Dataset entries:
::::
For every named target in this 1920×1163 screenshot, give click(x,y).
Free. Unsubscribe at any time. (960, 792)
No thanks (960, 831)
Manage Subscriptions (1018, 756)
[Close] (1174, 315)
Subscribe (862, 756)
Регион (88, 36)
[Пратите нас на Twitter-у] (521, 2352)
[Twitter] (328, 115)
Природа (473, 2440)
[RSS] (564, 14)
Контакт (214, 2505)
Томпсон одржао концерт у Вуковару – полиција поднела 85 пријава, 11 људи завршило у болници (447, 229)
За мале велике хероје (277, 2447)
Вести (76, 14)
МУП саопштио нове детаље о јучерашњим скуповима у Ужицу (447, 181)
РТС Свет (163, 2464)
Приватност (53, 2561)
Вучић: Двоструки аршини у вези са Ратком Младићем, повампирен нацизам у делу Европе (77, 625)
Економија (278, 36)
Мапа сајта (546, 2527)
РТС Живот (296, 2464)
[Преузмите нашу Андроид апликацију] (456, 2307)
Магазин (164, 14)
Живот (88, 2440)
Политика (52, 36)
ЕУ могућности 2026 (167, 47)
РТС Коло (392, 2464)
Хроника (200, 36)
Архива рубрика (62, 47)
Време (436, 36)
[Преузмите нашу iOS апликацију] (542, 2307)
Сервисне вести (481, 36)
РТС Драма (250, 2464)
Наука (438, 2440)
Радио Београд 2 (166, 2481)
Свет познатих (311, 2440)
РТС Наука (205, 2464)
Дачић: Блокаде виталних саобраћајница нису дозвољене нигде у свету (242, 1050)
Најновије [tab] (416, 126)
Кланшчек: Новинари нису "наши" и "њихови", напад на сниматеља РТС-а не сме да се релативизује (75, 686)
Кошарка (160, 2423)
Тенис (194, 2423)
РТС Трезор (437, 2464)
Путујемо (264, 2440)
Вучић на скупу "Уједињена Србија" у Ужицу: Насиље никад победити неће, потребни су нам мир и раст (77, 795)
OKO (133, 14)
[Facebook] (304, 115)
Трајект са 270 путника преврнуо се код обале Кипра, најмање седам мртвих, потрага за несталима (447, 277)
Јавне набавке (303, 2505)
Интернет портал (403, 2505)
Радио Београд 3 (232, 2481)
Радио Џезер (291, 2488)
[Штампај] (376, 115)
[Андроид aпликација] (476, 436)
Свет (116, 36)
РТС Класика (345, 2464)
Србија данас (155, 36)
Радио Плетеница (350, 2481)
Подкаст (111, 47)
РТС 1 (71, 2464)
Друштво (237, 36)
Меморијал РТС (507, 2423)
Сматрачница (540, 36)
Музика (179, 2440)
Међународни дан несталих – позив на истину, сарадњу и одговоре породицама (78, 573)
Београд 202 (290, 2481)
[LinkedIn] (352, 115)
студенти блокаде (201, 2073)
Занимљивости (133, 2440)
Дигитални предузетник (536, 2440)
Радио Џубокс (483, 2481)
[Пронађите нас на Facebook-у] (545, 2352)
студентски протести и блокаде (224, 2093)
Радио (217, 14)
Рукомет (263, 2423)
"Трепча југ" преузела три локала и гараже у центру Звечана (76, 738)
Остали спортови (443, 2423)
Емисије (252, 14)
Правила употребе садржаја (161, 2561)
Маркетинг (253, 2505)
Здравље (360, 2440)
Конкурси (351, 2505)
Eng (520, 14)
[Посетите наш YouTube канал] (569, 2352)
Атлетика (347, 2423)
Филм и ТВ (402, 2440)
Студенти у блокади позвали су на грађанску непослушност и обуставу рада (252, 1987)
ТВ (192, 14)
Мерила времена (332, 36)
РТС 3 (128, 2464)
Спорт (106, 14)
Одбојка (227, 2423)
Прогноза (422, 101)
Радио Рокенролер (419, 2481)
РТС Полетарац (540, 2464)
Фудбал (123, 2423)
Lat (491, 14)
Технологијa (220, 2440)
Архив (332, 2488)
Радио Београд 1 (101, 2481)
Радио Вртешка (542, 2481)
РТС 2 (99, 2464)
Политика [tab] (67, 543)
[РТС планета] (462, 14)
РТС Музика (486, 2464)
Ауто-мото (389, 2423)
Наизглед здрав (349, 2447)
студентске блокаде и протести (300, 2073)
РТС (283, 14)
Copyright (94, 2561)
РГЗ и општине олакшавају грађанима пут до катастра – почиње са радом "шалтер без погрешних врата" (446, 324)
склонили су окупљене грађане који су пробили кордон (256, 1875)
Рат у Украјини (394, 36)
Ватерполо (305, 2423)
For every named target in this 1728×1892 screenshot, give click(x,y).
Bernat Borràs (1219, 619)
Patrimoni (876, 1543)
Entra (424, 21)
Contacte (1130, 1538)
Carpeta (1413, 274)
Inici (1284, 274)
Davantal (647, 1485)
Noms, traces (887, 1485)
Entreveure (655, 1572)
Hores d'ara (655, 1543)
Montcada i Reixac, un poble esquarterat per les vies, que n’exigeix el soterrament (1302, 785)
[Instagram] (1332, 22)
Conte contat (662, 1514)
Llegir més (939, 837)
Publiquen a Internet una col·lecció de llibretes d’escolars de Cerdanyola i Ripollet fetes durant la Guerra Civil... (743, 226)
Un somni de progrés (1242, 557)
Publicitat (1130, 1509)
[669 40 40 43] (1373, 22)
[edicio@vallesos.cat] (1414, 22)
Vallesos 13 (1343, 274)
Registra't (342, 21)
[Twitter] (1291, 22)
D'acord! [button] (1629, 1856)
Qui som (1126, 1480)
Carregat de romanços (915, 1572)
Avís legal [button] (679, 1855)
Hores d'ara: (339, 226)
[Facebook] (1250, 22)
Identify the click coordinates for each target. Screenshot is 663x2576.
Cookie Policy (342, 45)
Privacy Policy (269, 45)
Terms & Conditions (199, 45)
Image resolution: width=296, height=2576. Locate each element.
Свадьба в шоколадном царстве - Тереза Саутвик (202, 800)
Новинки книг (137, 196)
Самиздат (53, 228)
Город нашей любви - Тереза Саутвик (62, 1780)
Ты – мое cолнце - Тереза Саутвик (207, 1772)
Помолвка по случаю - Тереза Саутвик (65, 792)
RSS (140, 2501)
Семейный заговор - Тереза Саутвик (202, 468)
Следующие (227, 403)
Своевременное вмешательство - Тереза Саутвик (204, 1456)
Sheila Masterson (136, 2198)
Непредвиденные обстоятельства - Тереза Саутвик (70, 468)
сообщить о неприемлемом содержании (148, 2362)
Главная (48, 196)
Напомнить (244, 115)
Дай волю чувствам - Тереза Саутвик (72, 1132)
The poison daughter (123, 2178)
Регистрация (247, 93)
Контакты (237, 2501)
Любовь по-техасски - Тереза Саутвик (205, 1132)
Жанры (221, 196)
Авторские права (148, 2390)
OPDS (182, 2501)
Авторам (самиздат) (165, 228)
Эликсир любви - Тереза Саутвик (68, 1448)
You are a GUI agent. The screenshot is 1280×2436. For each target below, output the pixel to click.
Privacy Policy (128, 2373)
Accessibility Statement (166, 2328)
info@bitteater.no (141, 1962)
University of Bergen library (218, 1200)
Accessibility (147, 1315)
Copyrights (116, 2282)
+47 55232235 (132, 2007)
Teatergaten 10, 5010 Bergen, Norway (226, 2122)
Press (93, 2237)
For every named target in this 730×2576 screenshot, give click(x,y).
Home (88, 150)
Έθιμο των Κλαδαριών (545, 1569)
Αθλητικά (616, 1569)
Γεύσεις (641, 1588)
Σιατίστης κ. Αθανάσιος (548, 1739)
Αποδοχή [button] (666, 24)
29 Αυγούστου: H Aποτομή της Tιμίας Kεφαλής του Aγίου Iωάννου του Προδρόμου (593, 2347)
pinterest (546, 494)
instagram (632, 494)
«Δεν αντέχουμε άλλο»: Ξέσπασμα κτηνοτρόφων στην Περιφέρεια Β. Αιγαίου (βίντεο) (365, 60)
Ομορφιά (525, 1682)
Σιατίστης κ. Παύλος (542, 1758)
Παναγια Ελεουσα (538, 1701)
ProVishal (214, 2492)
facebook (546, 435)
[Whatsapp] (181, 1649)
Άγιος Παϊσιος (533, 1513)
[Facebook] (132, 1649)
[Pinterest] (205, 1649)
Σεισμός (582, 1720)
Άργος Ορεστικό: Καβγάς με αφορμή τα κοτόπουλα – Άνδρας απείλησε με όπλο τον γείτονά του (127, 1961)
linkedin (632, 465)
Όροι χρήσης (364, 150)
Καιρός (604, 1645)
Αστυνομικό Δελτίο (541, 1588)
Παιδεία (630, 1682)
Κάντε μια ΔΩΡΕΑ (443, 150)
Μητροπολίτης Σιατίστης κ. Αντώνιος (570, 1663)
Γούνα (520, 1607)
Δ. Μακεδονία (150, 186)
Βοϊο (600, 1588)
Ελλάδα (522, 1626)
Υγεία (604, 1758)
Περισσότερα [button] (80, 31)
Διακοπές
::::
When you answer, output each line of the data exactly as given, from its first line up to and including the one with "Контакт (214, 2505)".

● TASK RESPONSE:
For every named target in this 1920×1163 screenshot, give click(x,y).
Free. Unsubscribe at any time. (960, 792)
No thanks (960, 831)
Manage Subscriptions (1018, 756)
[Close] (1174, 315)
Subscribe (862, 756)
Регион (88, 36)
[Пратите нас на Twitter-у] (521, 2352)
[Twitter] (328, 115)
Природа (473, 2440)
[RSS] (564, 14)
Контакт (214, 2505)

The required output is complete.